For The Answer
PRIMETIME NEWSPAPERS WEEKLY COLUMN
Week of January 15 2001
By Calvin Finch, Conservation Director, San Antonio Water System, and Horticulturist
It is time to plant trees. Trees planted in January and February have time to develop roots before the summer heat arrives.
Select a tree species based on what you like in terms of appearance, how much space you have, and what you want to accomplish. One of the best tree recommendation lists is available in the Xeriscape Conversion Guide by the Bexar County Master Gardeners. Find it at your favorite nursery for $5 or through the Master Gardeners by sending $7.40 (includes postage) to Xeriscape Conversion Guide, 3355 Cherry Ridge, Suite 208, San Antonio, TX 78230. Among the trees recommended on every list are live oaks, Texas red oaks, bur oak, chinkapin oak, lacey oak, Monterey oak, cedar elm, Chinese pistache, and Arizona cypress.
Take particular note of their final height and crown width. A live oak planted under electrical wires will be a problem in a short time, whereas a loquat, desert willow, Bradford pear, or red bud planted near the wires may be acceptable.
Large shade trees need to be at least 30 feet from buildings and other large trees. Red buds or loquats planted under the crown edge of a large shade tree work well.
Dig the hole only as deep as the tree was planted in the container. Keep the root ball intact as much as possible. If the roots, however, twist around the root ball, cut or break some loose so they are not prone to stay root bound. It is best to encourage the roots to move into the native soil as quickly as possible. Do not add sand or compost to the planting hole if the native soil is heavy. Hundreds of newly planted trees are drown when water wells in planting holes before the roots move into the soil. Mulch over the root system with three to four inches of organic mulch.
Water the new tree deeply at planting and every time the soil dries to one inch deep under the mulch for the first year. In the winter that may be once per month and in the summer it may be once per week. Fertilize every February with one cup of lawn fertilizer for every inch of diameter spread over the root system. Placing the fertilizer on the mulch and covering it by the materials works fine.

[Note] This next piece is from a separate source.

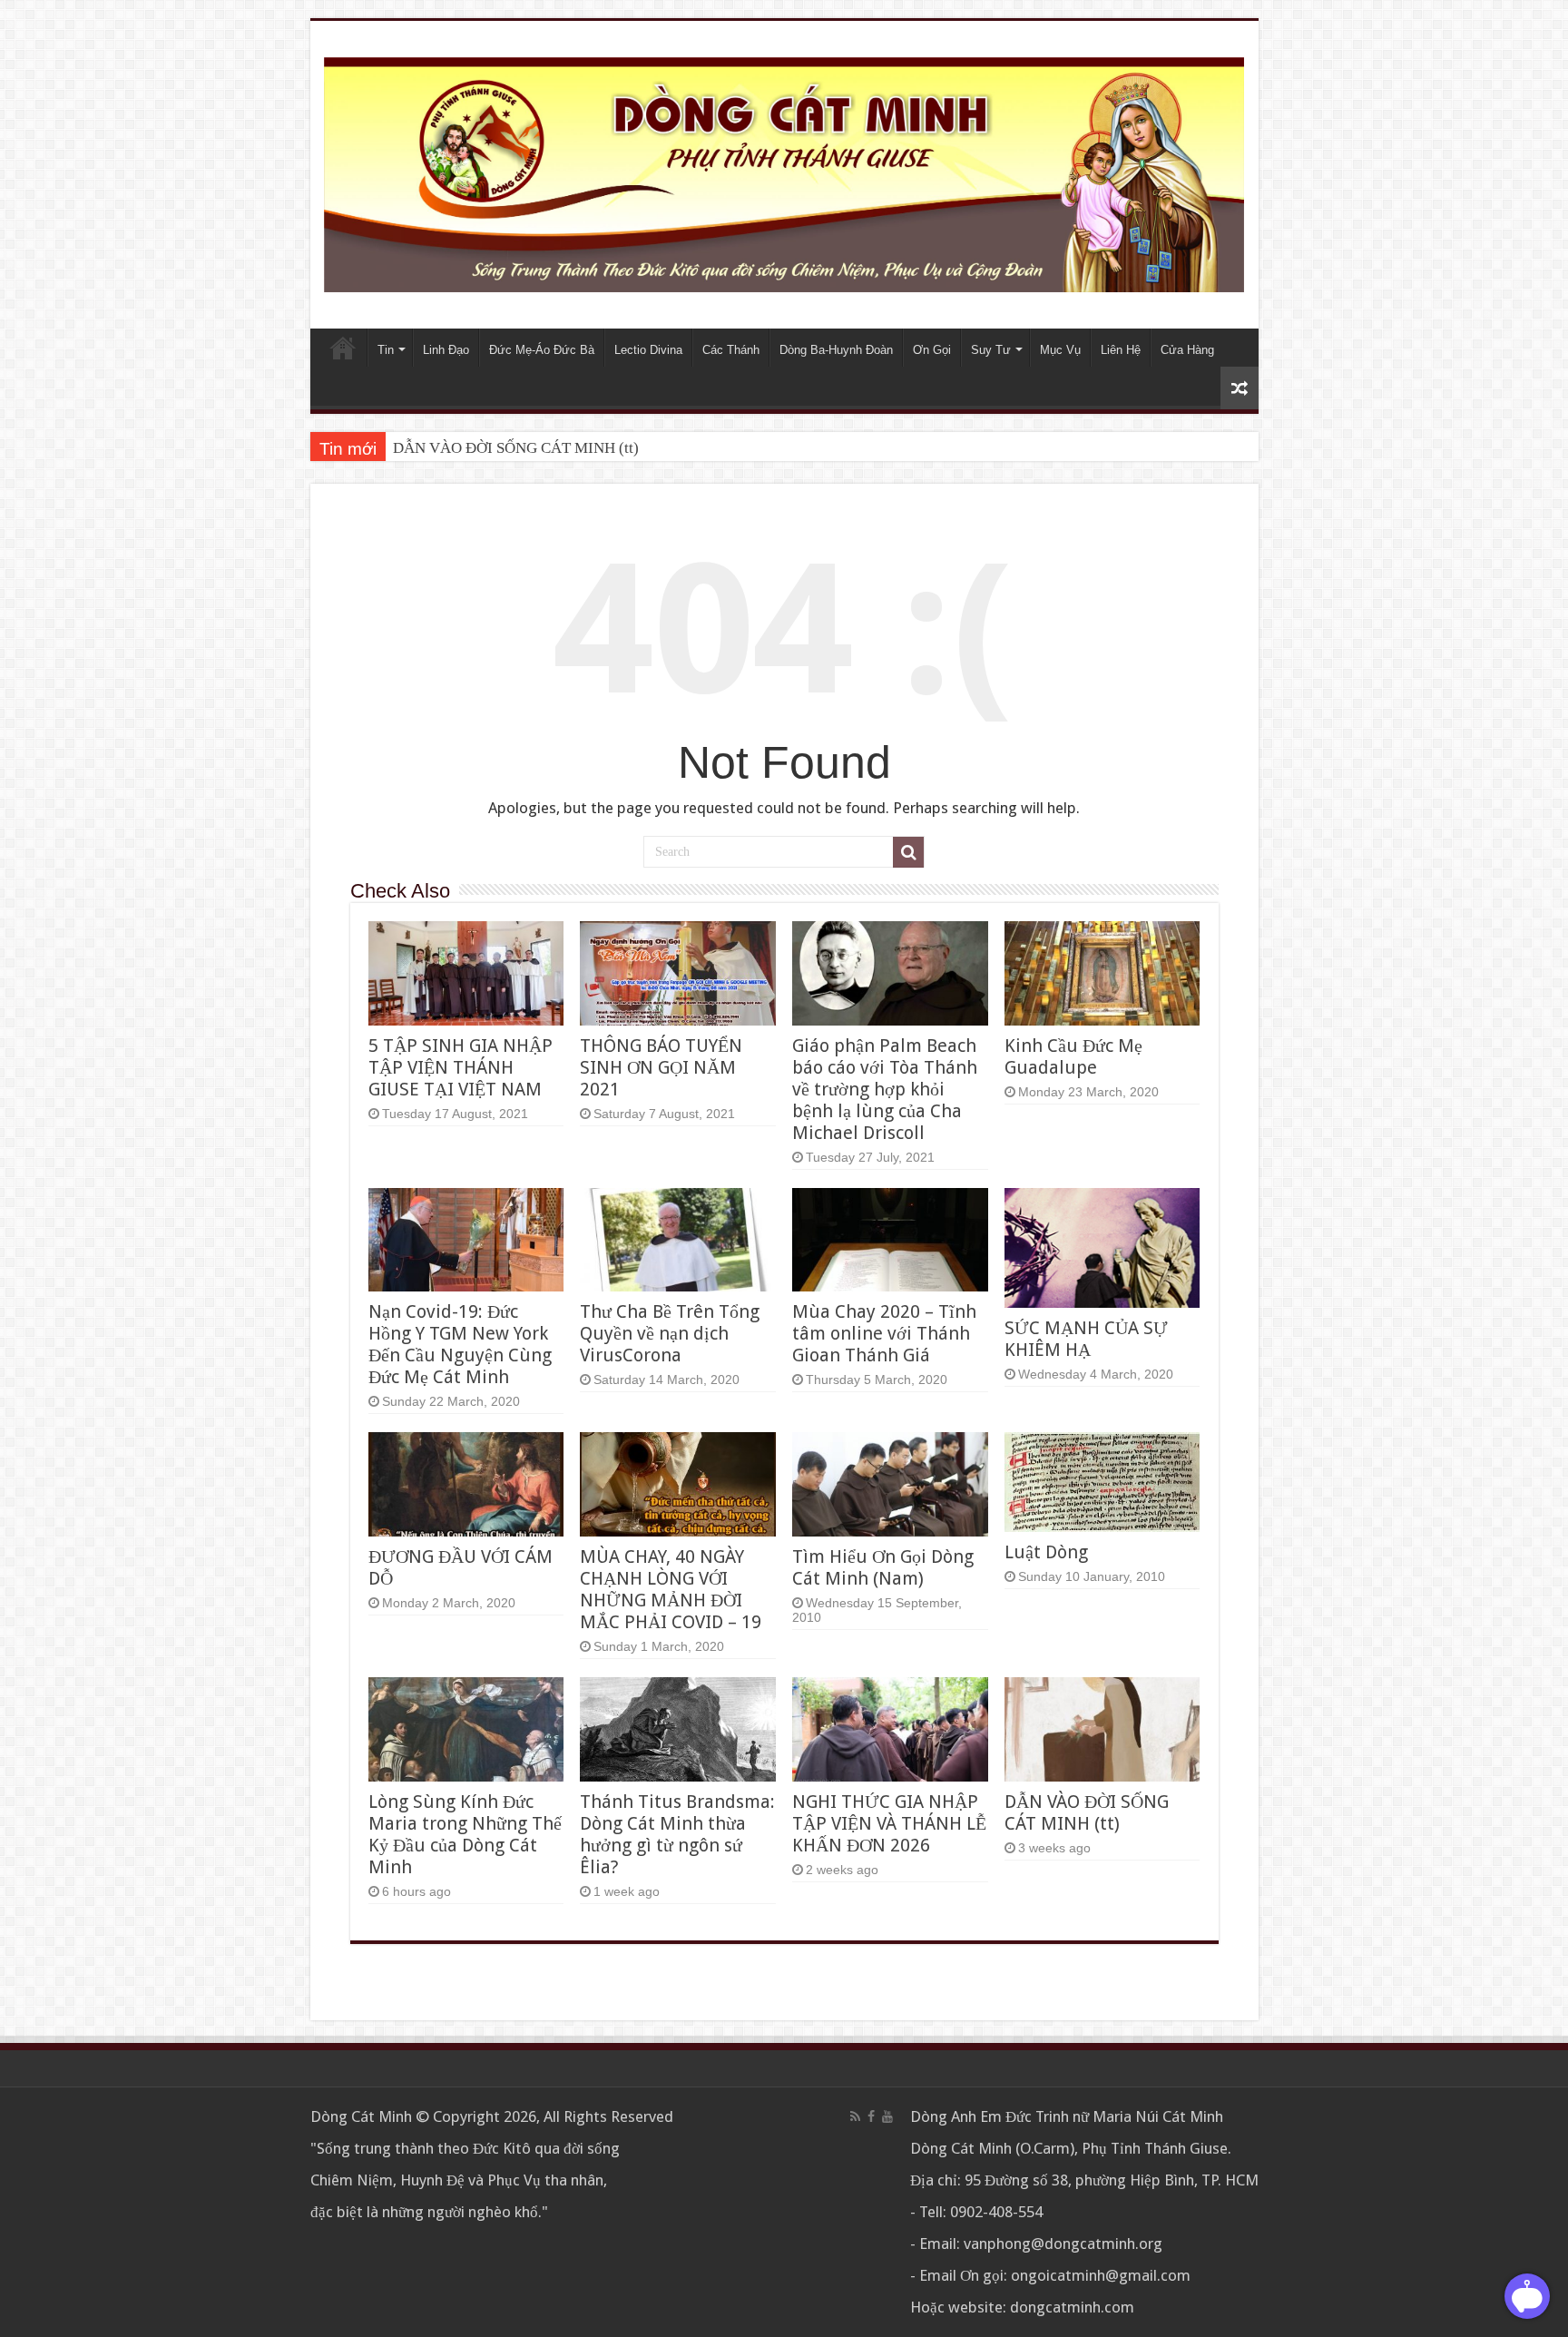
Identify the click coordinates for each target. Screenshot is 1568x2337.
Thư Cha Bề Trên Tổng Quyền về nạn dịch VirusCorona (670, 1333)
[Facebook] (871, 2116)
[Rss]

On another development that will be important to the urban forest in San Antonio, San Antonio Forest has created a Heritage Tree Registry. Obtain the application from the website at http//www.saforest.org. Complete the form so that we have an inventory of the large and historically significant trees that bless our area. Dominick Dina, San Antonio Forest spokesperson, says the registry may help everyone appreciate the wonderful trees we have and help determine policies that are needed to protect the legacy.
If all this discussion of trees has inspired you to do more, contact San Antonio Forest (273-9082), the Bexar County Master Gardeners (Dee Emory, 467-6575), San Antonio Trees, or City Arborist Debbie Reid (207-8265) to find out how you can get involved in tree planting in San Antonio. There is an especially important planting of 20,000 trees occurring over the next few years on the Mission Trail; the trees are funded by American Forests Inc. San Antonio Parks also has surplus trees at their nursery that they will provide to area schools if there is a good plan to plant and care for the trees.